И львов, и площадь, и Того,

Кто неподвижно возвышался

Во мраке медною главой,

Того, чьей волей роковой

Под морем город основался…

Ужасен он в окрестной мгле!

Какая дума на челе!

Какая сила в нем сокрыта!

А в сем коне какой огонь!

Куда ты скачешь, гордый конь,

И где опустишь ты копыта?

О мощный властелин судьбы!

Не так ли ты над самой бездной,

На высоте, уздой железной

Россию поднял на дыбы?

Внутри этого отрывка словно бы совершаются два разнонаправленных, враждебных друг другу движения. С одной стороны, нарастает мощь, масштабность, устрашающая грандиозность описания: «неподвижно» возвышается Тот (опять не названный по имени); вокруг Него — мгла, мрак; «мощный властелин судьбы» — «ужасен»; в Нем — «сила сокрыта…»; конь Его — «гордый», узда — «железная». «Серия» восклицательных знаков, завершающих восторженные синтаксические конструкции («Какая…», «О…», «А в сем…»), усиливает впечатление грандиозности и всеохватности образа. Но чем более явным, подчеркнутым, даже сознательно нарочитым способом нагнетается атмосфера незыблемости и надчеловеческой силы Всадника, тем очевиднее становится пушкинское отношение к происходящему, противоположное впечатлению, достигнутому с помощью одических средств. Не говоря уже об оценочном упоминании «воли роковой» основателя города «под морем», сомнение вызывает самое первое восклицание: «Ужасен он в окрестной мгле!» Судя по грамматической форме, в этой строке следует «прочитывать» восторг, удивление, трепет, подобно тому как прочитывались они в строке из «Полтавы»: «Лик его ужасен. /<…> Он прекрасен…» Но воспомним: эпитет «ужасный» в лексическом составе повести уже маркирован; именно он — главный, ключевой в строке, которой обрывается одический призыв к усмирению тщетной злобы финских волн: «Была ужасная пора…». Ужасная — значит, страшная, пугающая, сулящая беды. Отсвет этого смысла неизбежно ложится на тот же эпитет, употребленный во второй части. Тем более что каскад восклицаний, как бы продолжающих и развивающих пафос этого стиха:

Какая дума на челе!

Какая сила в нем сокрыта!

А в сем коне какой огонь! —

оттеняется и разоблачается «сокрытым» под сенью восторженной интонации, поданным незаметно, исподволь коварным вопросом:

Куда ты скачешь, гордый конь,

И где опустишь ты копыта?

Конь, полный огня, с седоком, в коем — «какая сила..!», оказывается, скачет в бездну. Вот к чему ведет нас Пушкин, неявноотрицающе пользуясь одическими клише. (Между прочим, вновь с помощью примечания поэт дает здесь подсказку читателю: «Смотри описание памятника в Мицкевиче. Оно заимствовано из Рубана — как замечает сам Мицкевич». Обычно, когда исследователи обращают внимание на эту сноску, речь сразу заходит об аналогичном описании у Мицкевича, тогда как Пушкин уточняет: «…оно заимствовано из Рубана», т. е. у рядового одописца XVIII в.)[57]

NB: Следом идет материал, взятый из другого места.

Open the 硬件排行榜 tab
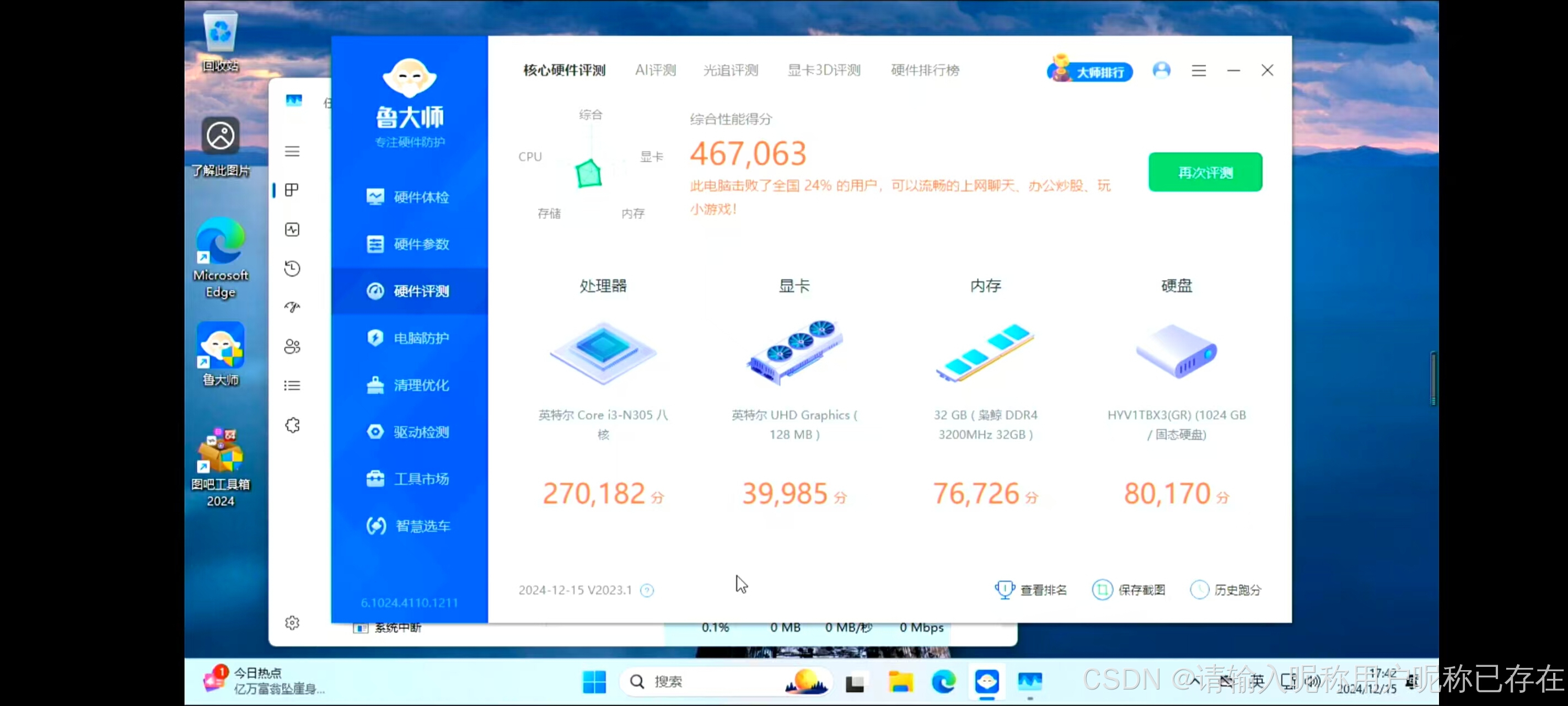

Образ царя начинает контрастировать не только с ситуацией окружающей жизни и порождающими ее, при всей их обыденности, драмами, но и с пушкинским мировосприятием.

Мир Всадника — это надлично-социальные и порой внечеловеческие идеи, отношение к которым у Пушкина крайне сложное (настолько же сложно и отношение к выражающей и воспевающей их оде). Вводя классицистический пласт в свое повествование, Пушкин тем самым непрямо оценивал и безымянного героя, смотревшего с берега «пустынных волн» сквозь реальность; того, о ком последние одизмы повести:

И озарен луною бледной,

Простерши руку в вышине,

За ним несется Всадник Медный

На звонко скачущем коне <…>

Иное дело — пушкинское отношение (историософское и «литературное») к Империи как таковой. Уже в финале «Кавказского пленника» он, «певец Империи и свободы»,[58] выныривал из романтической волны, в которой утопилась его Черкешенка, и принимал позу одического витии, славящего покорение Кавказа и подвиги русского оружия:

…И воспою тот славный час,

Когда, почуя бой кровавый,

На негодующий Кавказ

Поднялся наш орел двуглавый;

<…>

Но се — Восток подъемлет вой!

Поникни снежною главой,

Смирись, Кавказ: идет Ермолов!

Традиционная романтическая оппозиция резко осложняется; существенно не только национальное и государственное, но также — имперское, в котором снимается традиционная романтическая оппозиция. Имперское противопоставлено национальному как великое — малому, как движущееся — неподвижному. Но противопоставлено оно и государственному; не только (и не столько) как иррациональное — рациональному, но и как стихийное — разумному.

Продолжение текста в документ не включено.